Excerpt to read:
━━━━━━

A total of 447 Adverse Events Following Immunisation (AEFI) have been reported in the last two days of the massive inoculation drive against the coronavirus disease (COVID-19) that is now underway in India.
Of them, three cases were serious in nature and required hospitalisation, the Union Health Ministry said during a press conference on Sunday.
The three cases occurred at different hospitals cum vaccination centres, the ministry added.
"One has been discharged from Northern Railway Hospital Delhi within 24 hours. One has been discharged from AIIMS Delhi. One is under observation in AIIMS Rishikesh and is fine," the Health and Family Welfare Ministry said.
News agency had IANS earlier reported that a 22-year-old security guard at All India Institute of Medical Sciences (AIIMS), New Delhi, was admitted in the intensive care unit (ICU) after he developed an allergic reaction here following inoculation a day ago.
The guard had suffered headache, rash, respiratory distress, and tachycardia.

━━━━━━

Available data:

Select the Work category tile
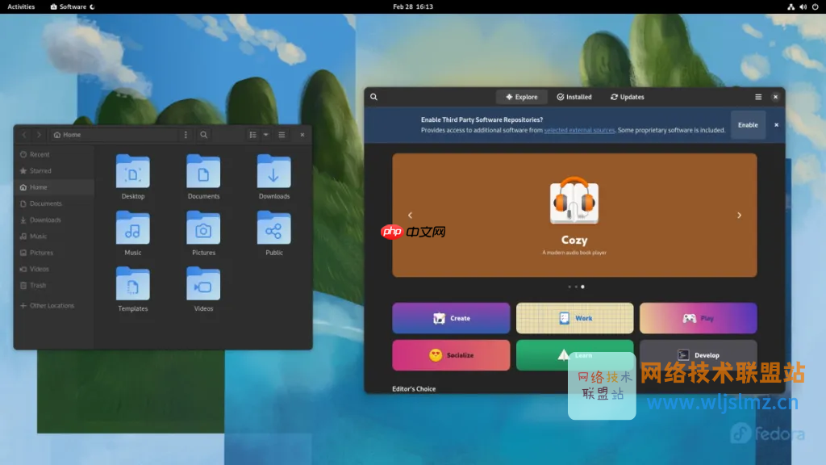The image size is (826, 465). pyautogui.click(x=574, y=318)
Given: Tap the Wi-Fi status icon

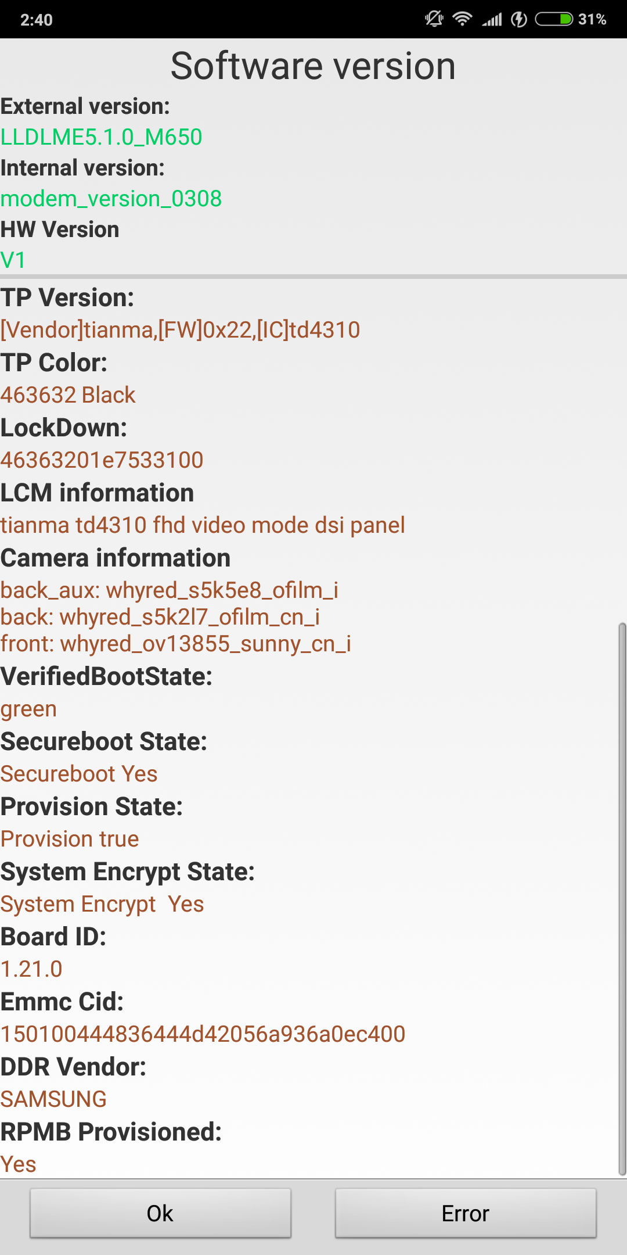Looking at the screenshot, I should [x=462, y=19].
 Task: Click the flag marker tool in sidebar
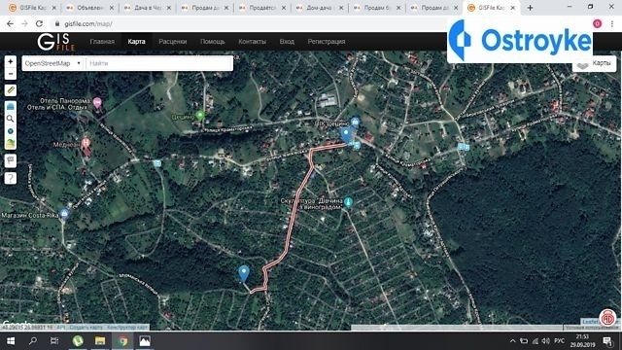[x=11, y=160]
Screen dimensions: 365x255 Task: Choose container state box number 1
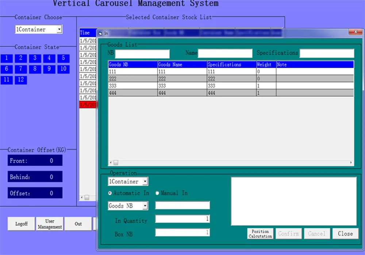tap(7, 58)
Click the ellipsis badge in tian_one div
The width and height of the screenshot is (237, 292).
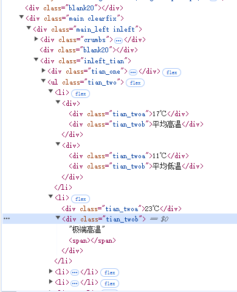(x=133, y=72)
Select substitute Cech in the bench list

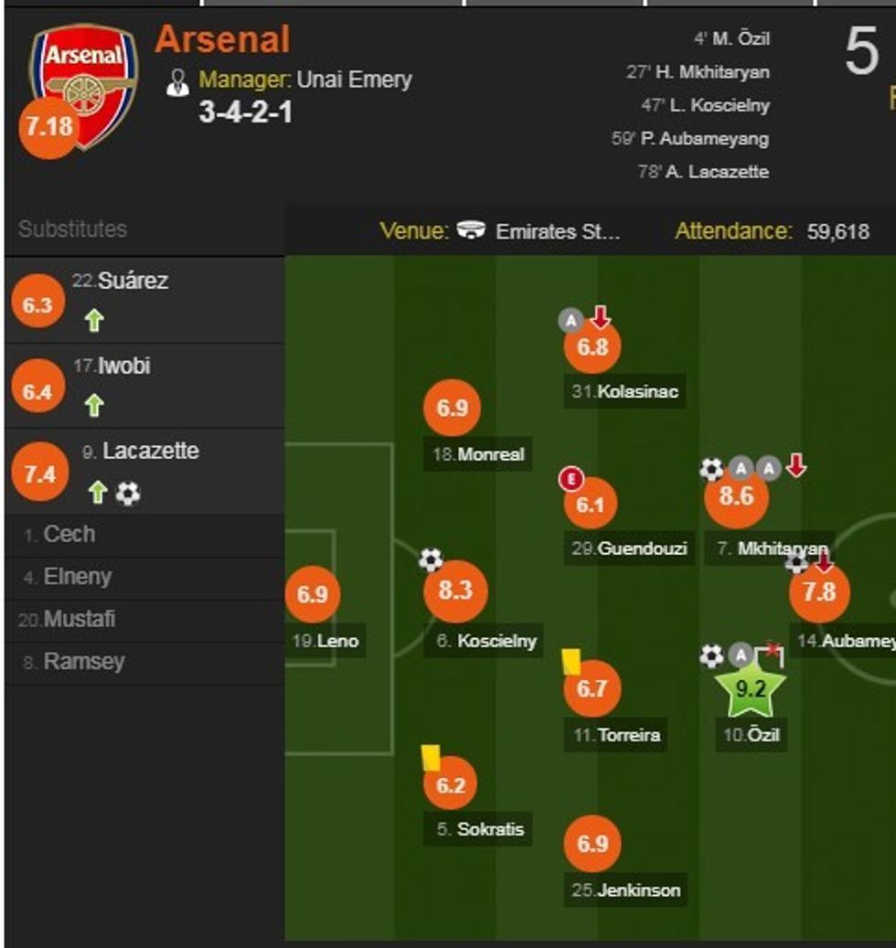click(x=69, y=534)
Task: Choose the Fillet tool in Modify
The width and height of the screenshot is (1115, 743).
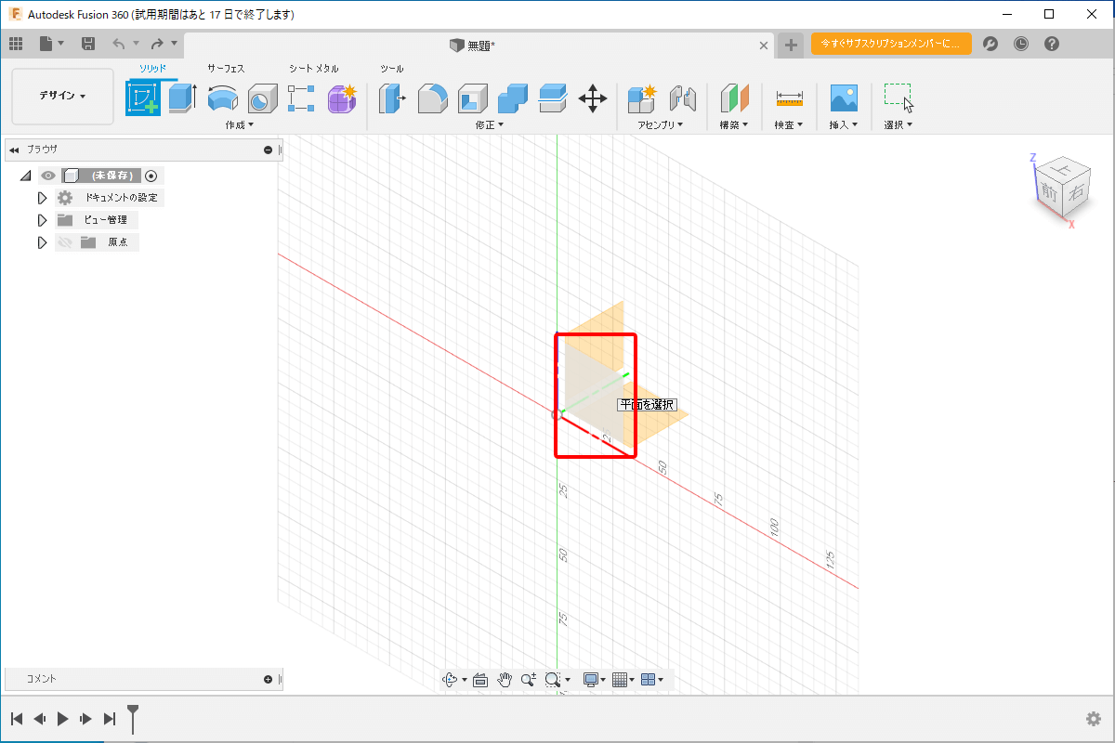Action: pos(432,98)
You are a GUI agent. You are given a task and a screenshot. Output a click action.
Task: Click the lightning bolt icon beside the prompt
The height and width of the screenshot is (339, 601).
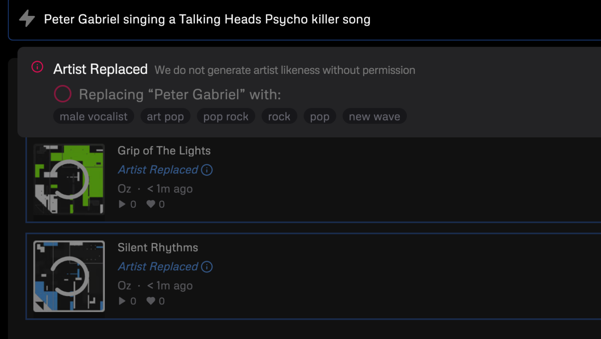pyautogui.click(x=27, y=19)
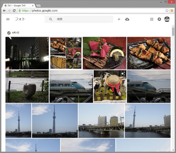Screen dimensions: 176x153
Task: Focus the photo search field
Action: pyautogui.click(x=79, y=19)
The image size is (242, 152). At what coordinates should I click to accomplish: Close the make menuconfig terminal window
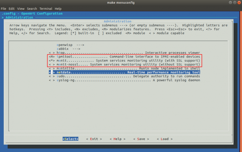click(238, 3)
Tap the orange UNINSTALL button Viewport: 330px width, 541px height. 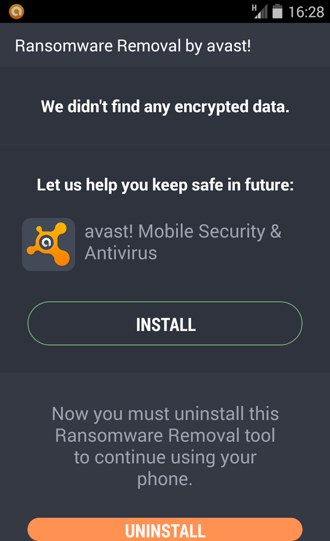[x=165, y=529]
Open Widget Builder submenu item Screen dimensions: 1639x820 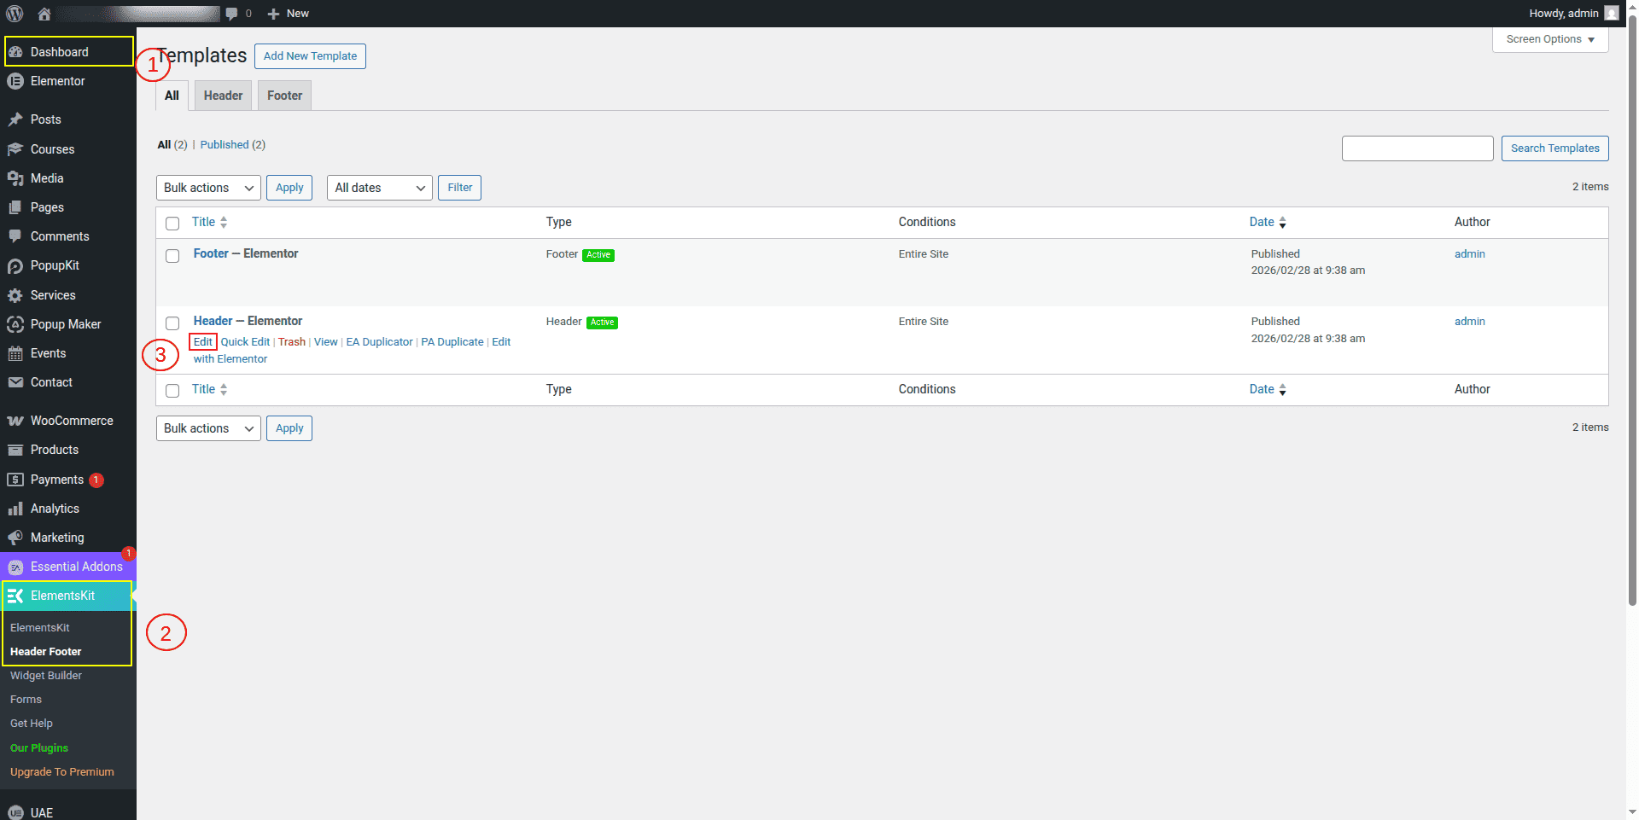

━━━━━━

Exercise A:
From the report on vaccine side effects, quote the part that opens with the words containing "The three cases" and closes with "Welfare Ministry said.".
Exercise B:
According to the report on vaccine side effects, how many of the reported cases were serious enough to need hospitalization?
The material after the report on vaccine side effects stands apart from the report.

Response area A:
The three cases occurred at different hospitals cum vaccination centres, the ministry added.
"One has been discharged from Northern Railway Hospital Delhi within 24 hours. One has been discharged from AIIMS Delhi. One is under observation in AIIMS Rishikesh and is fine," the Health and Family Welfare Ministry said.

Response area B:
Three